I was most fortunate to have to work in Mexico City on Friday October 18th. The reason? Because the following day was the Desfile de Alebrijes Monumentales, a parade of gigantic, whimsical and fantastical wooden folk art pieces made from papier maché.
This year at the commencement of the parade the giant alebrijes were named a Mexican cultural heritage—the only form of folk art unique to the old Federal District. Since they came to life from the imagination of Pedro Linares in the 1930s, a couple of pueblos in Oaxaca have made names for themselves by carving alebrijes out of copal wood. Click on any photo to enlarge it or view a slideshow.
The parade included more than TWO HUNDRED handmade, monumentally sized alebrijes in fantastical shapes and colors. I was psyched to be able to photograph them in front of the cathedral and with the Palace of Fine Arts as a backdrop. After the several hour parade they “parked” the alebrijes along Reforma Avenue, and thousands more people were able to admire their beauty.

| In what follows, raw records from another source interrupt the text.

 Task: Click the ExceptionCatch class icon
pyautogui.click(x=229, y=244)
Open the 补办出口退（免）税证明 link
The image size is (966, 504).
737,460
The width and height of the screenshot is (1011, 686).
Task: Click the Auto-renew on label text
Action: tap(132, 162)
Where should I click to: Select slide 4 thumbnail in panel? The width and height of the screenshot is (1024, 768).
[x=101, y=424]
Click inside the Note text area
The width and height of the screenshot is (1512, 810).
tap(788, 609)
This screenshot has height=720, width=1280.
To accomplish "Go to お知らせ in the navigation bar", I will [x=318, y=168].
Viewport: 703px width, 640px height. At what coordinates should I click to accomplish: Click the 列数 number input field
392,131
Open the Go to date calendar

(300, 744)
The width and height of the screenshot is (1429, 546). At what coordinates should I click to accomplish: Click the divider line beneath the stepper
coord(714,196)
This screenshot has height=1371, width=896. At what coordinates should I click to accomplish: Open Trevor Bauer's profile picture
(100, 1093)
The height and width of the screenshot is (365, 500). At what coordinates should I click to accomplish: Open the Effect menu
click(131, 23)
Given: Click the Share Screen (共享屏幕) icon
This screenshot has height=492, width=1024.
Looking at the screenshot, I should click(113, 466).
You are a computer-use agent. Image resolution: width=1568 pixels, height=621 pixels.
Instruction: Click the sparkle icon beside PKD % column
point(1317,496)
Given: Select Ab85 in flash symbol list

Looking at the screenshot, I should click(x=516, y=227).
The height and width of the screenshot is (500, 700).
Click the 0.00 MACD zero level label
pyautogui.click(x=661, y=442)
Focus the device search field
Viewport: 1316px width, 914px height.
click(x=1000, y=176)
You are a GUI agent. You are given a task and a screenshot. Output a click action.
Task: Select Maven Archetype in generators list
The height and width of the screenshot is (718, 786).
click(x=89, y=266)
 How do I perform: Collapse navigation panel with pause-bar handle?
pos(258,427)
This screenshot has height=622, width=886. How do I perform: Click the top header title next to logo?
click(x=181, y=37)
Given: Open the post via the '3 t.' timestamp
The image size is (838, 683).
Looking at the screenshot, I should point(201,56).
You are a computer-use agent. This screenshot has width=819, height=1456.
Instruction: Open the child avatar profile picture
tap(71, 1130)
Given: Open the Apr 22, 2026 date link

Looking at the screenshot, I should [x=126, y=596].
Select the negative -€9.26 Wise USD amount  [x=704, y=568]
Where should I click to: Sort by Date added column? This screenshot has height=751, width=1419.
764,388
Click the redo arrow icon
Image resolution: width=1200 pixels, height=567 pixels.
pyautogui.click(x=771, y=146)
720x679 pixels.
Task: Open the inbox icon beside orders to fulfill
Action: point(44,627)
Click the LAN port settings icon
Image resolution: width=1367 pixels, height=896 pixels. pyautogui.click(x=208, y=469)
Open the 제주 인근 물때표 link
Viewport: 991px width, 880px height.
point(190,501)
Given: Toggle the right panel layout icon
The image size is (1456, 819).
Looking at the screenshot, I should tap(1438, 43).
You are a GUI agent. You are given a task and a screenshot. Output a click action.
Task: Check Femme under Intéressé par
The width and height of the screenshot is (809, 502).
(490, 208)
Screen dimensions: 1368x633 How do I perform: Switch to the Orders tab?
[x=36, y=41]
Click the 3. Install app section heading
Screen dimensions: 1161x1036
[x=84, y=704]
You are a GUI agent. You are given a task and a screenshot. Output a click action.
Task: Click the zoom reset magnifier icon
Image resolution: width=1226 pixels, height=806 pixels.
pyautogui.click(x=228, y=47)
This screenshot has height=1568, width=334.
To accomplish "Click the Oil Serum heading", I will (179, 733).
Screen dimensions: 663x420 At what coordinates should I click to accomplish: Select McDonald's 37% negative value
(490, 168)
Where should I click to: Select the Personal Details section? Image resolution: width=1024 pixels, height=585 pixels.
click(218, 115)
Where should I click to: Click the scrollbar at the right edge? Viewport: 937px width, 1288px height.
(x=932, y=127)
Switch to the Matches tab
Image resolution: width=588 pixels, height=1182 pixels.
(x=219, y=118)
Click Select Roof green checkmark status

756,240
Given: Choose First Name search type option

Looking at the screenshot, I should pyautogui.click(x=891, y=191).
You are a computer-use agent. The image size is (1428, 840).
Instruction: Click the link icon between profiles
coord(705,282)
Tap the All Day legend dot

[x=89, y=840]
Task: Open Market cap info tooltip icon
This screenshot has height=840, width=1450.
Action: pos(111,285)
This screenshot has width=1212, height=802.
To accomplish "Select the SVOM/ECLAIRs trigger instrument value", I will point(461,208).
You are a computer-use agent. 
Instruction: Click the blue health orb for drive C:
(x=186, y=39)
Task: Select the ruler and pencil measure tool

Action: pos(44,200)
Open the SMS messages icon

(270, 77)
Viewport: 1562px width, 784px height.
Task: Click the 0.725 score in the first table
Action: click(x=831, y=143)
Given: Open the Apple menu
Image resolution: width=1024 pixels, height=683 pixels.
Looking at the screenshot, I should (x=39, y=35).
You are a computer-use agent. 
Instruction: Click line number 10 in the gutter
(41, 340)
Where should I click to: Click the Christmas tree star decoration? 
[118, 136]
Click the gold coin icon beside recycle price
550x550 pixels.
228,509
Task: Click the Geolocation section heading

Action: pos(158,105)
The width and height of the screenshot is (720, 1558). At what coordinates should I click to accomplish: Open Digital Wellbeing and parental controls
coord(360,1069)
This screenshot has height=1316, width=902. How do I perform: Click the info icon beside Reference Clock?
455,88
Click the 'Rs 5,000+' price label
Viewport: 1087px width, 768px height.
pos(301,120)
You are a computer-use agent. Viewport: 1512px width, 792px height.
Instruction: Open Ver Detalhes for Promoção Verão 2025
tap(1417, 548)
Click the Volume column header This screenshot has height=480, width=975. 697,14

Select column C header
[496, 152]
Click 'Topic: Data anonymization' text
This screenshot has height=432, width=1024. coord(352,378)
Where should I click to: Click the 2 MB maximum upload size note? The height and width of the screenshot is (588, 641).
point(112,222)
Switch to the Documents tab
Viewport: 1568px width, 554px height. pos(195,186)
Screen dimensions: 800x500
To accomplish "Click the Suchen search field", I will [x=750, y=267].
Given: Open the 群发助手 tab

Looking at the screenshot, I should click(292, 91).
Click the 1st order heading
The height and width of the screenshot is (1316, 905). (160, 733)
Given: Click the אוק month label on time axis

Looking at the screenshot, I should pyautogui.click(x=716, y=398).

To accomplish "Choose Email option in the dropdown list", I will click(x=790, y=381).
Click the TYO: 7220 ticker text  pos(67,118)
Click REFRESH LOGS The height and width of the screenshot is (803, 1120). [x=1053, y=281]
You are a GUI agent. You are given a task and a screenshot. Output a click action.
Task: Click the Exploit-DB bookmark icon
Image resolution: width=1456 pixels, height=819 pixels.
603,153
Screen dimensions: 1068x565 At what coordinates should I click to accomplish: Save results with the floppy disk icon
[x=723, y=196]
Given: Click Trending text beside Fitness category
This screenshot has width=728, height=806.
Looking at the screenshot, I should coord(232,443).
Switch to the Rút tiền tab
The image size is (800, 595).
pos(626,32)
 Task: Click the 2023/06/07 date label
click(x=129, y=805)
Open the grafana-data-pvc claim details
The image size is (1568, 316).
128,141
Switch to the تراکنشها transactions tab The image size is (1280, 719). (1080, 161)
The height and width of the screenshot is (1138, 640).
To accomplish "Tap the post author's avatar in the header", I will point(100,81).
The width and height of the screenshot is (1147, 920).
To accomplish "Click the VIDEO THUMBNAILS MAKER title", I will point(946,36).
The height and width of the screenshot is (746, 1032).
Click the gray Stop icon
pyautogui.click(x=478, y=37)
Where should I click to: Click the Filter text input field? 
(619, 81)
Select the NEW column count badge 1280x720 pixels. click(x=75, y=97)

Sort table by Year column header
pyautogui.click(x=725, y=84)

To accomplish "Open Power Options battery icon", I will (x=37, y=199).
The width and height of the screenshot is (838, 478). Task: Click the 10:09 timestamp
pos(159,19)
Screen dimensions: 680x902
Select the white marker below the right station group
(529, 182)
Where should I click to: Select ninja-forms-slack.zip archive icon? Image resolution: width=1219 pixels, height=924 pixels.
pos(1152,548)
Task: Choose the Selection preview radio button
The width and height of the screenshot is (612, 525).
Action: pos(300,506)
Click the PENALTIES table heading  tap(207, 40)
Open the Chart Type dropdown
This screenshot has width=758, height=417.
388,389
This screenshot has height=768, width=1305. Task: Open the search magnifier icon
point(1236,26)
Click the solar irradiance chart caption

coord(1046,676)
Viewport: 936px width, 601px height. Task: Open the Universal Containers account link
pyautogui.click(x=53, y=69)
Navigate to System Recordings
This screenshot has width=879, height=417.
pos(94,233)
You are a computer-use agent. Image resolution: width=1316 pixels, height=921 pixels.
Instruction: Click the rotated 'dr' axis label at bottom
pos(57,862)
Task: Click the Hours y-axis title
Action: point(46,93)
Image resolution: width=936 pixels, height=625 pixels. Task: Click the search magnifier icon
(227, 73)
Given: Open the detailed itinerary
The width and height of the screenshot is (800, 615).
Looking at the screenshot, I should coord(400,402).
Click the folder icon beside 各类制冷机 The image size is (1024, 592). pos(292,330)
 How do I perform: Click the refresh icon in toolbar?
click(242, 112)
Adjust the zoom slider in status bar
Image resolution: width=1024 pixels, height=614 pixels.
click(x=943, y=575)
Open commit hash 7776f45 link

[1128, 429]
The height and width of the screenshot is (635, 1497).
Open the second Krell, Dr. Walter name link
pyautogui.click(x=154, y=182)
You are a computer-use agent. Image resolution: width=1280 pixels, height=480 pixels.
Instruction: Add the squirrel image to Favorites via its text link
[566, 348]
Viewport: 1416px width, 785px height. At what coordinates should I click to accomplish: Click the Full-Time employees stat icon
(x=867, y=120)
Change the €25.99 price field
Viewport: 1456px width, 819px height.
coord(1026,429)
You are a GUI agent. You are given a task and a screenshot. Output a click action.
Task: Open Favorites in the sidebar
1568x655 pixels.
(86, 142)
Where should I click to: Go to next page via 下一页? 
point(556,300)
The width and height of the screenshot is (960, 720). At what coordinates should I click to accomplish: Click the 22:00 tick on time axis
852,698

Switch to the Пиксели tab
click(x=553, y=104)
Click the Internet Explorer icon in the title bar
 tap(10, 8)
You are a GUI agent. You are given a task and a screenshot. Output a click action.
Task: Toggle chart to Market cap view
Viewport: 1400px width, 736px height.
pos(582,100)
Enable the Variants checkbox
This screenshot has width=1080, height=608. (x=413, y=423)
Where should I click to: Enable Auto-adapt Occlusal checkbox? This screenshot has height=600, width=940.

Many of the artists marched in the parade together with their works, as did many of the “hands” that helped build the incredible pieces. They honest to God took my breath away! What a great way to spend a weekend with girlfriends!
On the other side of La Reforma was a huge exhibition of skulls, called “MexiCráneos,” also very cool. The cempasúchil flowers were all out. I was excited to take photos of them with the Angel de la Independencia, but she is covered with scaffolding and under rehabilitation, and the flowers were full of thousands of people. So much for those gorgeous, quiet, no-people photos with the Angel in her glory!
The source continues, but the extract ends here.